/BUS-format

BUS format specification

BSD 2-Clause "Simplified" LicenseBSD-2-Clause

The BUS format specification

The BUS format is a binary format for storing intermediate results for single cell RNA-Seq datasets. This repository details the specification of the format.

The motivation and example usage of the BUS format is described in

P Melsted, V Ntranos, L Pachter, The Barcode, UMI, Set format and BUStools, Bioinformatics, btz279, 2019.

Tools

BUS generation

BUS file manipulation

BUS parsing

Format specification

A BUS file is a binary file consisting of a header followed by zero or more BUS records. Each BUS header consists of the following elements in order

Field name Description Type Value
magic fixed magic string char[4] BUS\0
version BUS format version uint32_t
bc_len Barcode length [1-32] uint32_t
umi_len UMI length [1-32] uint32_t
tlen Length of plain text header uint32_t
text Plain text header char[tlen]

The encoding used for the text header is ASCII.
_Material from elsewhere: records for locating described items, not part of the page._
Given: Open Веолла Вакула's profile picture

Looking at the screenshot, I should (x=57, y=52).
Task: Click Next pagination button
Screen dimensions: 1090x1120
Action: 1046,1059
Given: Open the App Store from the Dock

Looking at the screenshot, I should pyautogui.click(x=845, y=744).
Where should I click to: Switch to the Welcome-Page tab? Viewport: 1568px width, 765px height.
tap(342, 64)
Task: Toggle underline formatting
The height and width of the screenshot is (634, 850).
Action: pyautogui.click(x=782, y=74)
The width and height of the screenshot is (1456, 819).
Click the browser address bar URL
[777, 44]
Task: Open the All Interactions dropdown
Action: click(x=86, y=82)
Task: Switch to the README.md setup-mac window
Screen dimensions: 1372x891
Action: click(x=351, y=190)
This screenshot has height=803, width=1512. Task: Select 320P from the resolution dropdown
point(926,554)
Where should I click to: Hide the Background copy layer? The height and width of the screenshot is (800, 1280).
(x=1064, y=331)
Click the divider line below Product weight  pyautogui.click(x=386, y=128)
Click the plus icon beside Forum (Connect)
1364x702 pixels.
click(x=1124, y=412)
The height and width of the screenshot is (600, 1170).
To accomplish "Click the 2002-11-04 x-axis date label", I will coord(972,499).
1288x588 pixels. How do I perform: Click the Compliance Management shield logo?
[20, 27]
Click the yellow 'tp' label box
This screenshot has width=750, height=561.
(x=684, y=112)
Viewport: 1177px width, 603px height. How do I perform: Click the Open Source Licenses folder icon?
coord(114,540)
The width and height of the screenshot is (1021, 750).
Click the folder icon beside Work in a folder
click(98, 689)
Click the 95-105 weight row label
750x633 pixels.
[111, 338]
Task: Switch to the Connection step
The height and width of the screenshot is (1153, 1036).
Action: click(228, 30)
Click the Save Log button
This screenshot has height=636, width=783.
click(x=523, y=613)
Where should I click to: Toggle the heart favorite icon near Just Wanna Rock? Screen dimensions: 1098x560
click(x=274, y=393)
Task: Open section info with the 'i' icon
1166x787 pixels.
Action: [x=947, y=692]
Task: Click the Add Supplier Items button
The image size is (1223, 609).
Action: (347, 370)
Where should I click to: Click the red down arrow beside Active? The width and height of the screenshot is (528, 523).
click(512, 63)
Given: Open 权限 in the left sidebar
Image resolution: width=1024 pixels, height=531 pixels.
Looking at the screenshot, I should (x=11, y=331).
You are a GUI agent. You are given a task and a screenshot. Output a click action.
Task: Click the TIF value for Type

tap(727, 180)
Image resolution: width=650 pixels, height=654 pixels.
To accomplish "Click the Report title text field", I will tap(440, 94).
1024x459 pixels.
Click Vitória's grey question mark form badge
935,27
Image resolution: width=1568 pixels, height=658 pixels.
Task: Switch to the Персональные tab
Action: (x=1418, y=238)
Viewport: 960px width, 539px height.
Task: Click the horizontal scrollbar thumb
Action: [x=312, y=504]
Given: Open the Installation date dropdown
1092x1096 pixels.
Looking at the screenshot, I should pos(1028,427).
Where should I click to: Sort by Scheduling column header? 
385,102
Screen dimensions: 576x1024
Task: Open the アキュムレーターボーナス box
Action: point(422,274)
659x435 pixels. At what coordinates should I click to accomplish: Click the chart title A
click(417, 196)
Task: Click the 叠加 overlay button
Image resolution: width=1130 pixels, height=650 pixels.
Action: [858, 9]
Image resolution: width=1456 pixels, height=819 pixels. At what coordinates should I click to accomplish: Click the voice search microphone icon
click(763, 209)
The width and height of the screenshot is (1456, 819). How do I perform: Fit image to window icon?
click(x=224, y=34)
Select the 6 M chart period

BUS records are stored directly after the header in the following format, the size of each BUS record is rounded up to 32 bytes. This is done by adding 32 unused bits at the end of the record.

Field name Description Type
barcode 2-bit encoded barcode uint64_t
umi 2-bit encoded UMI uint64_t
ec equivalence class int32_t
count fragment count uint32_t
flags flags uint32_t

The flags column can be used to store extra information, but the format specification of BUS files does not put any restrictions or specify the content.

The 2-bit encoding encodes A,C,G,T and 00,01,10,11, and such that the first nucleotides are encoded in the most significant bits. For example the barcode GCCA corresponds to the bit code 10010100 or the integer 148. All integers are encoded as little-endian.